# Rich Piana on Arms-Again



## wabbitt (Apr 2, 2015)




----------



## wabbitt (Apr 2, 2015)

For the record, I've been employing this method on my Johnson for years, and it hasn't grown an inch.


----------



## Pinkbear (Apr 2, 2015)

OMFG RUMPY has been sleeping and dreaming about working out for years!!!!! 

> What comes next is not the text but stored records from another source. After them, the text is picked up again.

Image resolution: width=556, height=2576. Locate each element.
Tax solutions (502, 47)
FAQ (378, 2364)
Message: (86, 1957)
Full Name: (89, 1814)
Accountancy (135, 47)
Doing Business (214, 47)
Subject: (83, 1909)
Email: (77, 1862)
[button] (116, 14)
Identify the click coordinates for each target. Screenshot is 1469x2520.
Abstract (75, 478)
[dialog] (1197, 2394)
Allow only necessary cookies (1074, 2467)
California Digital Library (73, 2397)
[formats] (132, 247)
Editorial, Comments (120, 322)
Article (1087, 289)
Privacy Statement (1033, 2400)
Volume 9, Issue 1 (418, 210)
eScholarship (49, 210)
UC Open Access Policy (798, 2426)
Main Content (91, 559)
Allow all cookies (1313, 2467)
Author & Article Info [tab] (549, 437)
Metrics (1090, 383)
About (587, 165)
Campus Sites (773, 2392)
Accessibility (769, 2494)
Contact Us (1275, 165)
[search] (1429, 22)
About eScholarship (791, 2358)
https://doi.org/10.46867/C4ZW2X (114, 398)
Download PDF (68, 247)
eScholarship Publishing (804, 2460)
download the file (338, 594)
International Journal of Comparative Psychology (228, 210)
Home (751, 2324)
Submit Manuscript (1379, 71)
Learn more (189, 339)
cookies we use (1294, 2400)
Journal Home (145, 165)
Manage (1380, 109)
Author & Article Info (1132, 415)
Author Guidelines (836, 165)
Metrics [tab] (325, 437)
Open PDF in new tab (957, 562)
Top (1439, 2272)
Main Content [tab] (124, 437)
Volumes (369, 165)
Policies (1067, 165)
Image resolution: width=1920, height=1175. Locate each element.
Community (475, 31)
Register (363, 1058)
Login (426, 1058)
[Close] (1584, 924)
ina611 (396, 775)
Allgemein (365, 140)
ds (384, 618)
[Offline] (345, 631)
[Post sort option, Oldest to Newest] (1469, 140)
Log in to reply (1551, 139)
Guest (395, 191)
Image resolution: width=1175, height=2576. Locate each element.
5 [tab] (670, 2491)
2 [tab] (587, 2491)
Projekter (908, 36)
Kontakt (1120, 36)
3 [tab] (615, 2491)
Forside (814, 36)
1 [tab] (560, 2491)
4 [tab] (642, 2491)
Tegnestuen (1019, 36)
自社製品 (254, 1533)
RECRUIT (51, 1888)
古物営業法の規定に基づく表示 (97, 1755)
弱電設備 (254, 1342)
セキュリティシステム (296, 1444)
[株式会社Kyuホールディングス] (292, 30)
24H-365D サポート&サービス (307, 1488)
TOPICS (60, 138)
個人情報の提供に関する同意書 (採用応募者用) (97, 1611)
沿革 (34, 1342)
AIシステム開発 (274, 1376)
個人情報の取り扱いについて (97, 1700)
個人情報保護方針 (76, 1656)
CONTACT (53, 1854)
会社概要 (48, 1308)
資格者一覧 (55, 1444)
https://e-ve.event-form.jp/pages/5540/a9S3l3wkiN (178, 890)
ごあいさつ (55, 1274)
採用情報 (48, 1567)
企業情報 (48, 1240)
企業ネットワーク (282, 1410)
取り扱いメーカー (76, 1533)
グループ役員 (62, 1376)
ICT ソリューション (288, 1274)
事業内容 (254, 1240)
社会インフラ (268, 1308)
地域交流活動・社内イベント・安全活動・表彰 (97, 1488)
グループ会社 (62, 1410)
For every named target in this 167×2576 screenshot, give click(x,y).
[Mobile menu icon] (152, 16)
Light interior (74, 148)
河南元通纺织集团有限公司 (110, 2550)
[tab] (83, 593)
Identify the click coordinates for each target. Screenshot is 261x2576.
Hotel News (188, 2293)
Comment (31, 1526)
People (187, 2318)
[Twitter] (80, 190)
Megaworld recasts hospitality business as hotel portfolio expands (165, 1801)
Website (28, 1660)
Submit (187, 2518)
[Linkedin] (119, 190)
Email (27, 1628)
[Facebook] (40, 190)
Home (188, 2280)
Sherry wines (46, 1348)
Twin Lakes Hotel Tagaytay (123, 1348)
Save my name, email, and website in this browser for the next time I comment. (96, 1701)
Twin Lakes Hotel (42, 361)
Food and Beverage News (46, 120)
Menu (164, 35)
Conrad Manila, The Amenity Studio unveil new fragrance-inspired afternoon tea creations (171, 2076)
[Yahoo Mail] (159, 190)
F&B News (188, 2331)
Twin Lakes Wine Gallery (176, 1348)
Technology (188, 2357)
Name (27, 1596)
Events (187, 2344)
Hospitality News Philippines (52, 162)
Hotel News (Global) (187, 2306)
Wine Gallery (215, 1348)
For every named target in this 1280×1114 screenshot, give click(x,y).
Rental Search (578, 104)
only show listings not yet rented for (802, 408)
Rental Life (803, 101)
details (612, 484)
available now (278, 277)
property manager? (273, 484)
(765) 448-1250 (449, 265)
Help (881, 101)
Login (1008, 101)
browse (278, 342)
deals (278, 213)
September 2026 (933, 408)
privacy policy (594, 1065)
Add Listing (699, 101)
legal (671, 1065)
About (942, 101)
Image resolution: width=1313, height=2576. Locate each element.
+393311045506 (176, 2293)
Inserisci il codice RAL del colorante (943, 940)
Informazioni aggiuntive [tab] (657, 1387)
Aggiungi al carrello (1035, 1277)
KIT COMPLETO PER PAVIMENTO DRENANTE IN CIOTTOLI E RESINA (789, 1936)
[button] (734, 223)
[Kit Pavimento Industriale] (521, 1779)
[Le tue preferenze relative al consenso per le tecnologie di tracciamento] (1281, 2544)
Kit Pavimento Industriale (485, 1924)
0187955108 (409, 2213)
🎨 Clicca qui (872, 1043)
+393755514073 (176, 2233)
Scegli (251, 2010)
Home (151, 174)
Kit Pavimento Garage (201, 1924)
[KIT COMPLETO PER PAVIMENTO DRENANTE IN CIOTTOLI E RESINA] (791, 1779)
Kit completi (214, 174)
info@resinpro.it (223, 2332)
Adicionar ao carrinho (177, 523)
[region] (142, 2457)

Rumpy has been doing it right all along


----------



## SuperBane (Apr 2, 2015)

Seo is king in his training regiment


----------



## HydroEJP88 (Apr 2, 2015)

Has Rich ever gone on record about the substances he's used?


----------



## wabbitt (Apr 2, 2015)

HydroEJP88 said:


> Has Rich ever gone on record about the substances he's used?


----------



## wabbitt (Apr 2, 2015)

Only when it comes to selling his supplement line.  He did one on seo saying he only did it once trying to rebuild a torn bicep.  I will see if I can find it.


----------



## HydroEJP88 (Apr 2, 2015)

I seen that one I think, was it about the pmaa injections?


----------



## deadlift666 (Apr 3, 2015)

Goddamn he is such a twat


----------



## NbleSavage (Apr 3, 2015)

He must do sets of 8.


----------



## deadlift666 (Apr 3, 2015)

NbleSavage said:


> He must do sets of 8.



Sets of 8 hours....


----------



## SuperBane (Apr 3, 2015)

I tried to like him. Comes off as if he is over compensating for something. I dunno that's just me I guess


----------



## Jada (Apr 3, 2015)

He OD on the synthol


----------



## lucaaspita (Apr 3, 2015)

HAUHAUHA he just forgot that muscles need to rest.


----------



## who_gives_a_shit (Apr 4, 2015)

Honestly Im a fan of rich. I think his build is perfect for what you would consider a freak. Synthol or not hes just an ugly mf. I like the fact he says he hates when people ask about supplements to grow. He repeats that you need food and that his supplements are to add to that. None the less you can't complain about him advertising his brand, it is a company and any one of you would do the same if you were given the opportunity. But to each their own. I've never used his products but from what I've read they have some decent ingredients


----------



## wabbitt (Apr 4, 2015)

Haha, I love Rich.  He's entertaining as hell, and he's definitely a mutant freak!  Then again, I'm still a fan of Greg Valentino.  You never know what the hell that guy is going to say next!


----------



## deadlift666 (Apr 4, 2015)

He has left humanity behind.


----------



## NbleSavage (Apr 4, 2015)

Piana is like watching a train wreck. You know it's wrong but you just can't turn away.


----------



## halfwit (Apr 4, 2015)

SuperBane said:


> Seo is king in his training regiment


And I'm pretty sure that he can't even spell SEO.  Lol.  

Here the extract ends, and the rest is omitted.